**Given request**
Copy every line of the records below word for word, leaving out the pictures.

**Available records**
·····
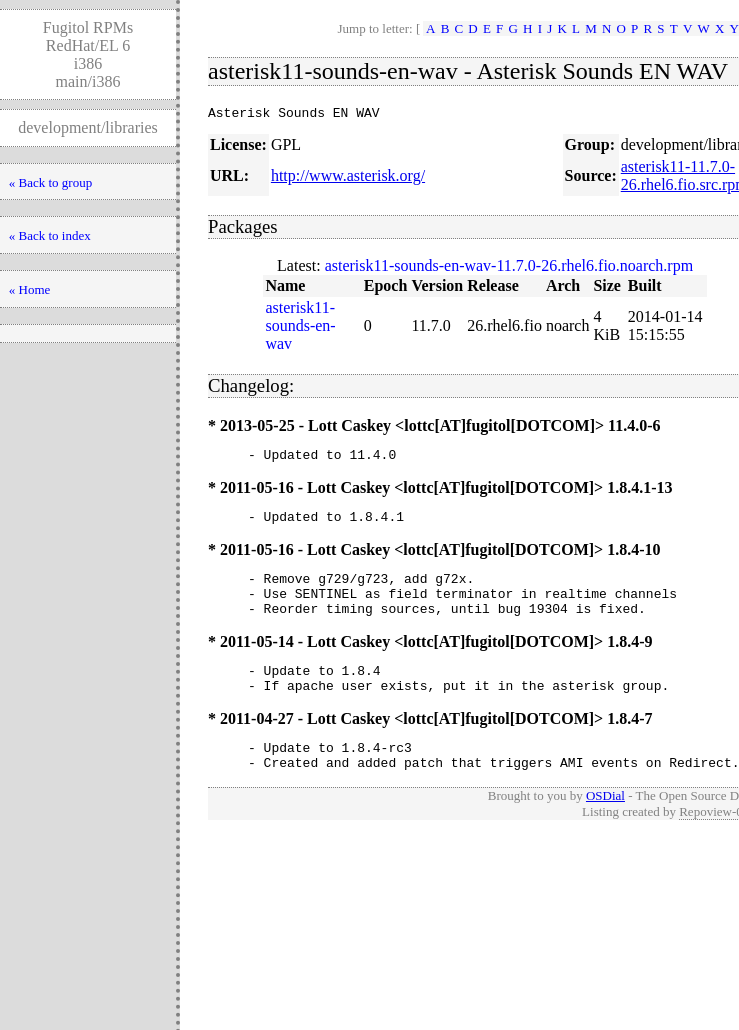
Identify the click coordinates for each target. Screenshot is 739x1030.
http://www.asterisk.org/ (348, 178)
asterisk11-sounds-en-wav (300, 328)
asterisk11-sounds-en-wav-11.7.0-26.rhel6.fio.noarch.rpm (509, 268)
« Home (30, 289)
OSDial (605, 825)
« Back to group (50, 182)
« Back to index (50, 235)
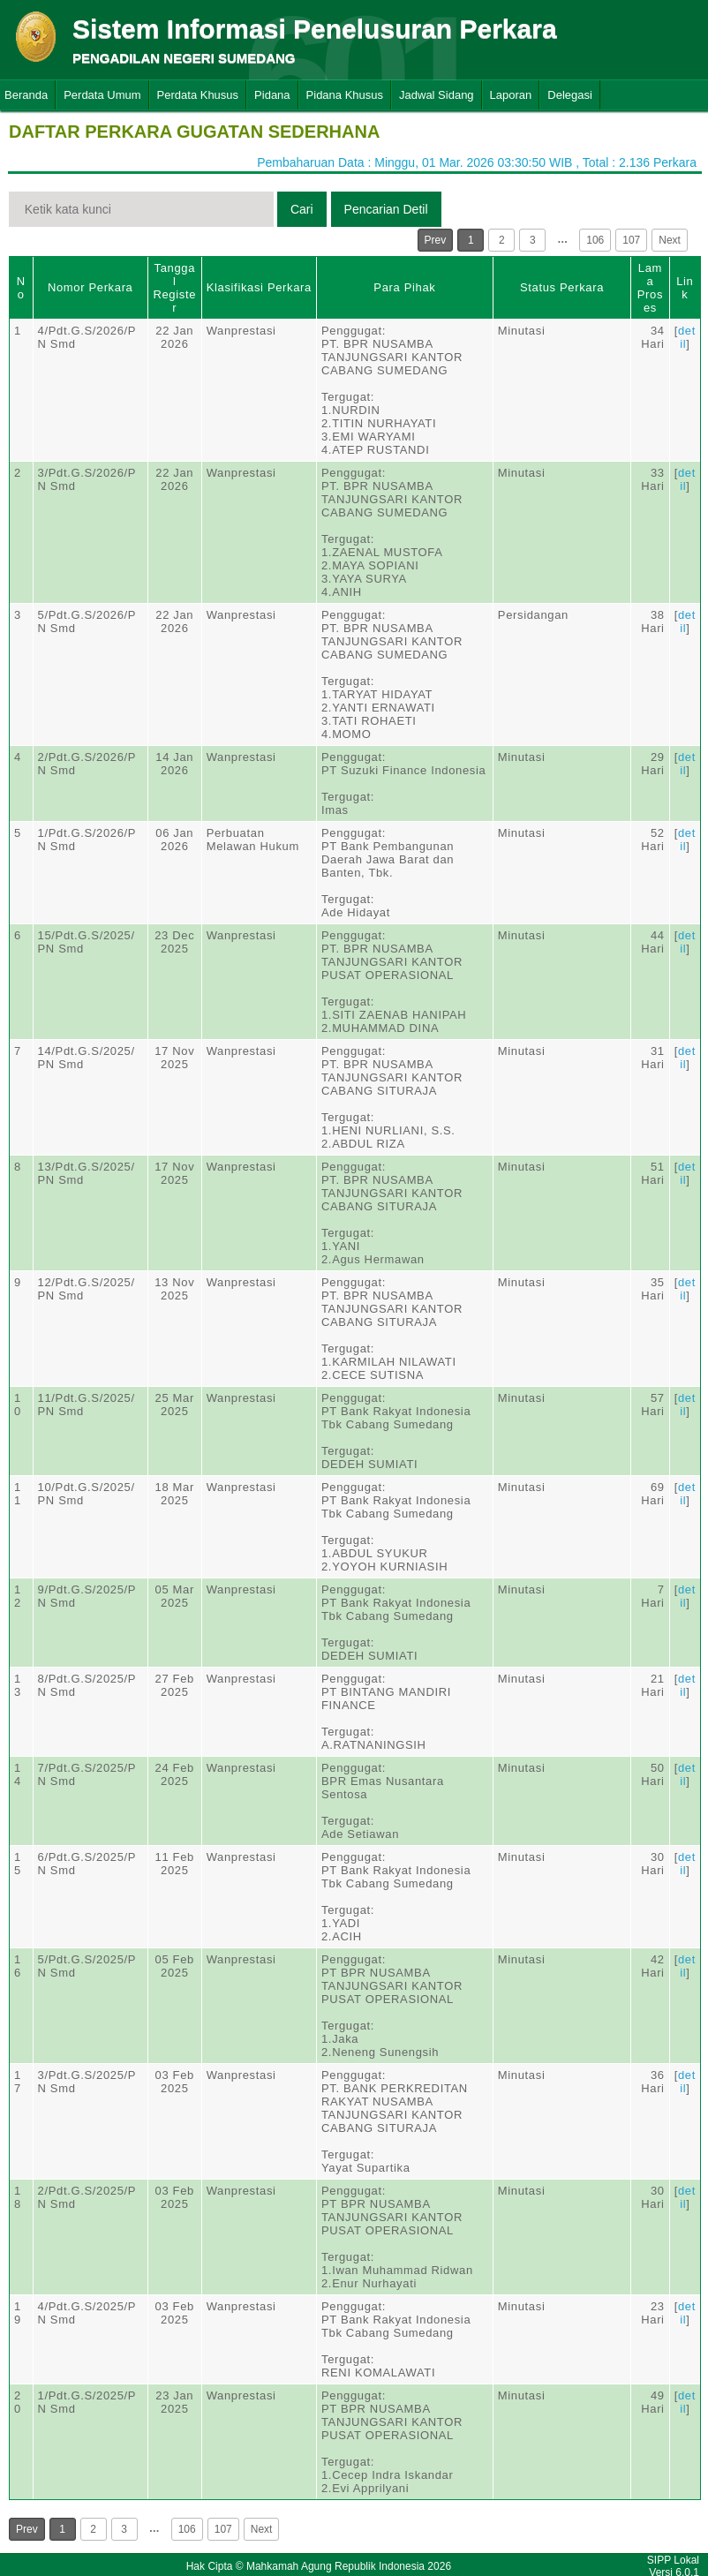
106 (595, 240)
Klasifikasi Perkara (259, 287)
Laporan (511, 95)
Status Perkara (562, 287)
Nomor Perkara (90, 287)
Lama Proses (650, 287)
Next (670, 240)
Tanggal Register (174, 287)
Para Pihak (404, 287)
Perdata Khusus (198, 95)
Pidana (272, 95)
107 (631, 240)
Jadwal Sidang (436, 95)
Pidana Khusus (344, 95)
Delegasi (569, 95)
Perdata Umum (102, 95)
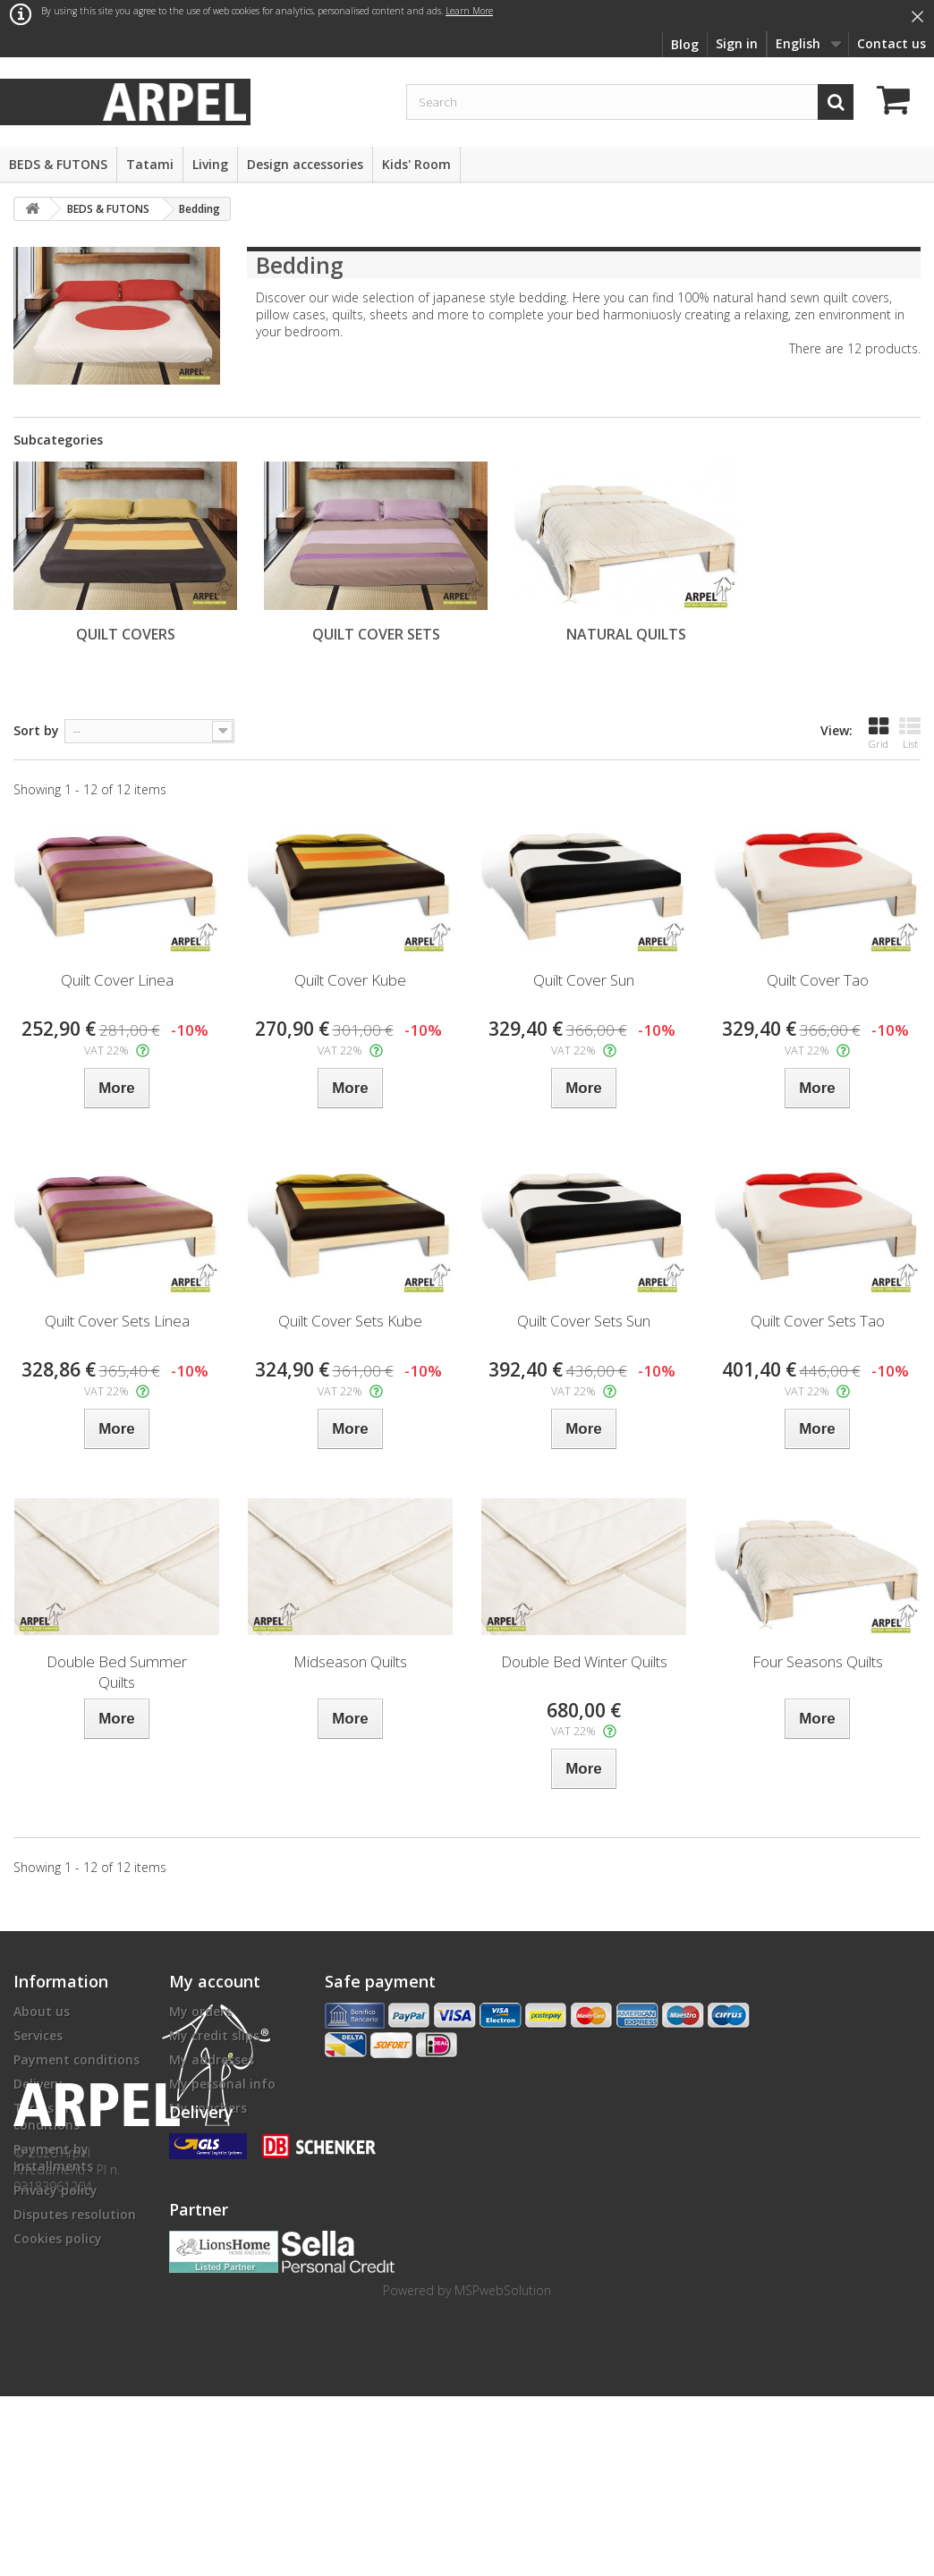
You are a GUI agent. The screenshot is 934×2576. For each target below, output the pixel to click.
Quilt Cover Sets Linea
·····
**Exercise response**
Identify the click coordinates for each target. Screenshot is 739x1030.
http://www.asterisk.org/ (348, 178)
asterisk11-sounds-en-wav (300, 328)
asterisk11-sounds-en-wav-11.7.0-26.rhel6.fio.noarch.rpm (509, 268)
« Home (30, 289)
OSDial (605, 825)
« Back to group (50, 182)
« Back to index (50, 235)
106 (595, 240)
Klasifikasi Perkara (259, 287)
Laporan (511, 95)
Status Perkara (562, 287)
Nomor Perkara (90, 287)
Lama Proses (650, 287)
Next (670, 240)
Tanggal Register (174, 287)
Para Pihak (404, 287)
Perdata Khusus (198, 95)
Pidana (272, 95)
107 (631, 240)
Jadwal Sidang (436, 95)
Pidana Khusus (344, 95)
Delegasi (569, 95)
Perdata Umum (102, 95)
You are a GUI agent. The screenshot is 934×2576. For each target below, output the pixel to click.
Quilt Cover Sets Linea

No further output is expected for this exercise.